Grafted trees are available at Bunnings, Engall’s Nursery, Daley’s Fruit Trees, and most independent garden centres. A grafted dwarf Imperial at Engall’s in a 200mm pot costs around $55 and will outperform a seed-grown tree in nearly every respect.
If you still want to try
The best seed to use is Emperor mandarin. Collect seeds from ripe fruit, wash off the pulp, and plant fresh. Seeds stored for weeks or months have lower germination rates.
Step 1: Collect and prepare seeds
Wash seeds gently and dry on a paper towel. Plant in spring or early summer when soil temperatures are warm. Fresh seeds germinate better than stored ones.
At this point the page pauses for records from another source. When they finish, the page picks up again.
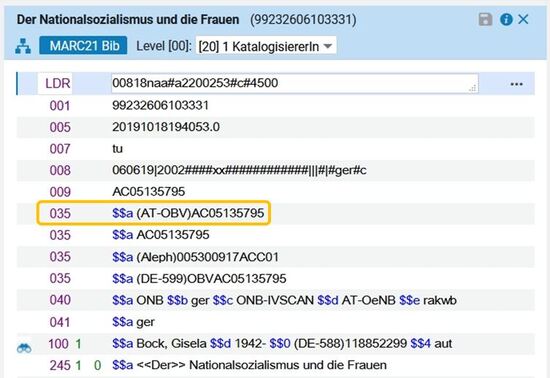The height and width of the screenshot is (378, 550).
Task: Open the three-dot menu on LDR row
Action: [516, 84]
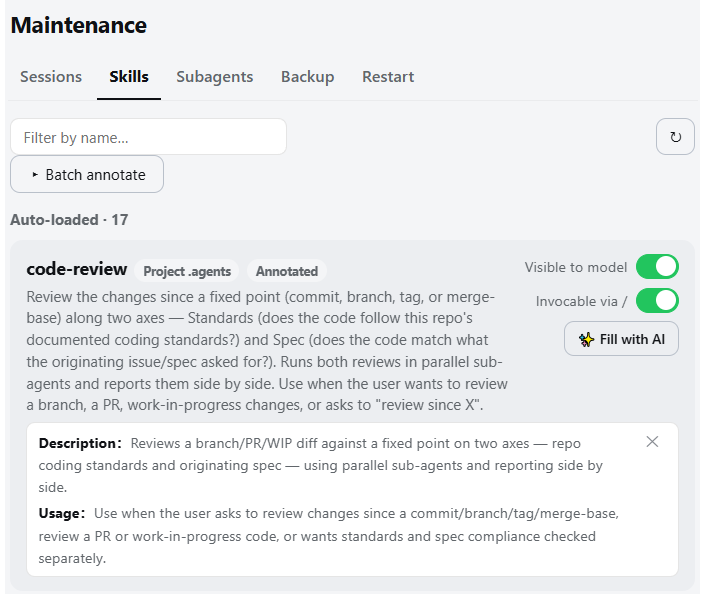Click the Batch annotate button
The width and height of the screenshot is (704, 594).
[x=87, y=174]
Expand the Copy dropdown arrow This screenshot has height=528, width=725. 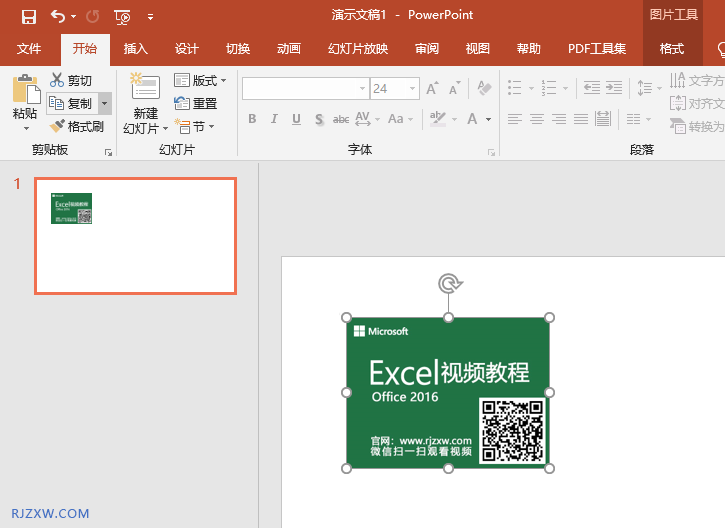[105, 103]
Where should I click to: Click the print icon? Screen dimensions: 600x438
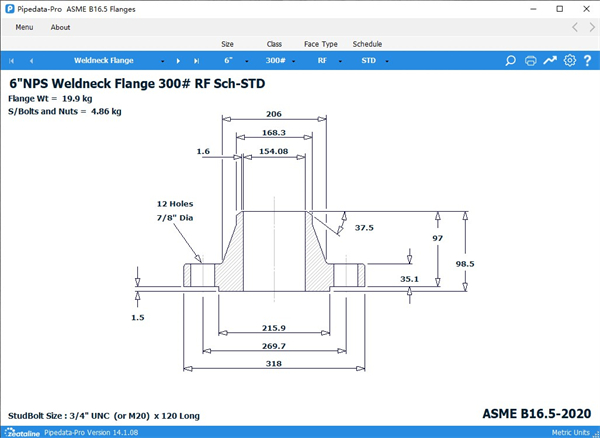coord(531,61)
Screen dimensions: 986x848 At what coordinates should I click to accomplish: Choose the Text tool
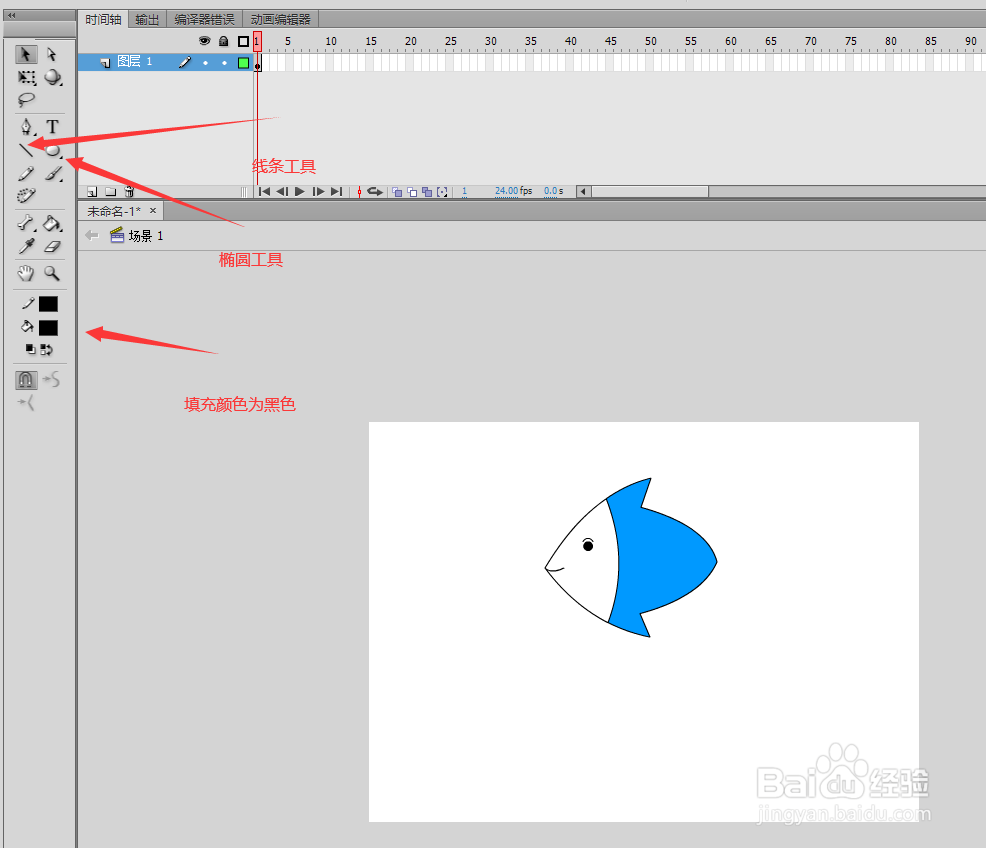(x=53, y=127)
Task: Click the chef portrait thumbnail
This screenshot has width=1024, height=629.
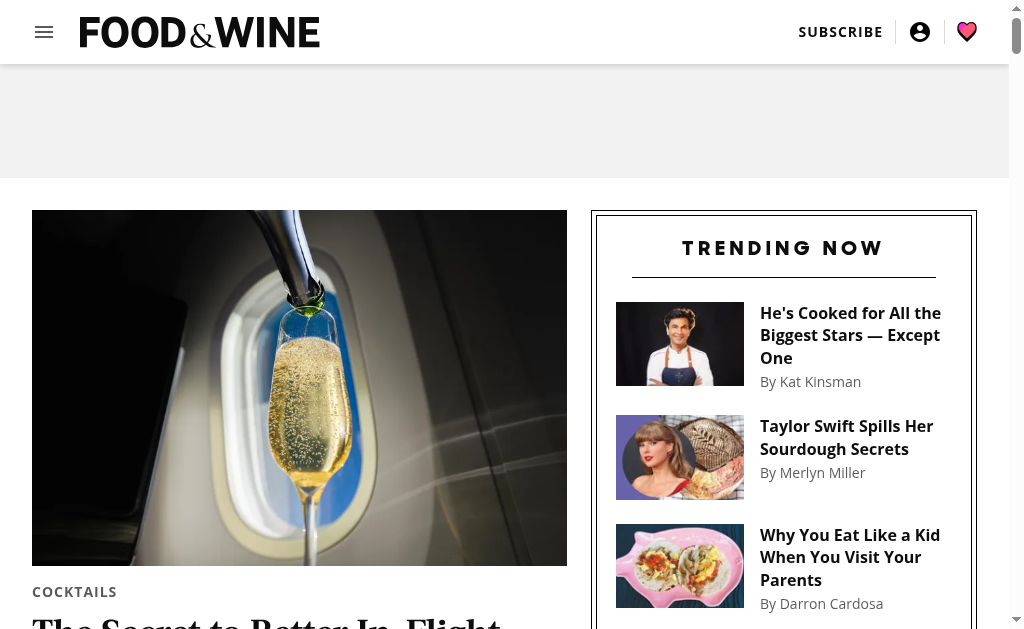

Step 2: Sow in seed-raising mix
Fill a small 10 cm pot with seed-raising mix. Push one seed about 5 mm deep and cover. Water with a dilute seaweed solution after sowing.
Step 3: Provide warmth and moisture
Place the pot in a warm, bright spot out of direct sunlight. A mini greenhouse or a clear plastic bottle cloche over the pot maintains warmth and humidity. Keep the mix moist but not waterlogged. Germination takes around 7 to 10 days.
Step 4: Care for seedlings
When the seedling reaches 5 cm tall, start applying a diluted liquid fertiliser every 14 days during warmer months. Move pots into a sheltered sunny spot once the weather is consistently warm.
Step 5: Repot as the plant grows
When the seedling is 10 to 15 cm tall with a developed root system, repot into a 15 cm pot with premium potting mix. Continue repotting into progressively larger containers over two years.
Step 6: Plant in the garden
After two years, when the plant is around 30 cm tall, it can go into the garden. Choose a full-sun position with well-drained soil and plant so the base sits slightly above the surrounding soil level.
Step 7: Wait
Expect five to seven years before any fruit appears. Some seed-grown trees fruit sooner; many take longer.
Managing expectations
Protect seedlings from snails and slugs with iron-based bait. Aphids and caterpillars can attack young growth. Check leaves regularly.
A seed-grown tree makes a reasonable project or educational exercise. For reliable backyard fruit production, buy a grafted tree. The extra cost of a nursery tree is easily recouped in years saved waiting for fruit.